The wealth of 39 Mexican families amounts to $135 billion, equivalent to 12.3 percent of the country’s gross domestic product. Most of this is concentrated in the hands of the world’s richest man, Carlos Slim, whose fortune grew this year by $20 billion to a total of $74 billion. Yet, he is not the only Mexican on the Forbes 500 richest list. At number 39 is the chairman of copper and silver mine Grupo Mexico, German Larrea Mota Velasco, whose estimated wealth of $16 billion increased by $6.3 billion for the year. Number 66 on the list is Alberto Bailleres Gonzalez of the mining corporation Industrias Penoles, with $11.9 billion. There are several lesser Mexican billionaires in the Forbes 500 associated with banks, supermarkets and media outlets.

The country has moved from poor to “middle income” over the last several decades despite the rapid expansion of poverty and misery via an unprecedented transfer of social wealth to its richest families, which continues apace. Although the PAN has accelerated the social polarization and militarized the country in an effort to maintain it at all costs, the current state of affairs is largely the legacy of the PRI party.

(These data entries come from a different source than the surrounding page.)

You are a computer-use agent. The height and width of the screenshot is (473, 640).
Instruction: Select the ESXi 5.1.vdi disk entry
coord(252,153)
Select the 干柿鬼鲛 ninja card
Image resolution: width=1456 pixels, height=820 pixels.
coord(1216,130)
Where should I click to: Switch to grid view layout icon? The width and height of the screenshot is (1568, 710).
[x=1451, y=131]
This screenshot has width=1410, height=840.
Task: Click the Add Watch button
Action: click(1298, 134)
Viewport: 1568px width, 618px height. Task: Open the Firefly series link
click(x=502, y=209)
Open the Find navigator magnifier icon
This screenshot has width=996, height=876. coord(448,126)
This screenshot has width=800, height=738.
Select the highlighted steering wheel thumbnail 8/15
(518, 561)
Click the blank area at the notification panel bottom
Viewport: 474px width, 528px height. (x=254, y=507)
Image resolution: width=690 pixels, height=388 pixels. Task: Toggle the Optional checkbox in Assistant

Although the PRI, formed in the 1930s, seeks to reinvigorate its nationalist and social reformist image on the strength of its roots in the Mexican Revolution, the reality is that it presided over the wholesale liquidation of nationalized industry—the heritage and economic backbone of the revolution. Beginning in 1982 with President Miguel de la Madrid, the PRI party ushered in a sweeping program of privatizations, deregulation, foreign investment and austerity measures, at the behest of international finance capital. From this point to the end of its political monopoly in 2000, the PRI oversaw the privatization of over a thousand state firms including TELMEX—spawning the same Carlos Slim—the national pension system and the railroads.

This process culminated in the signing of the NAFTA agreement in 1994, integrating the country into a trade bloc dominated by US imperialism. Ensuing decades saw Mexico’s north—predominately the border region due to its easy access to the US consumer market—converted into a cheap labor platform in tandem with the deindustrialization of the US. In a few decades, over a million workers found themselves slaving for subsistence wages, a fraction of that paid to American workers for the same work in a previous era. At the same time, NAFTA has largely destroyed peasant agriculture in Mexico, opening it up to competition from agribusiness in the US and provoking a massive migration to northern maquiladoras or similar exploitation as “illegal” labor in the shadows of the US economy.

Thus, the real legacy of the PRI party in Mexico is crushing poverty, extreme social polarization and desperation which has provided, in turn, grist for the country’s drug trade.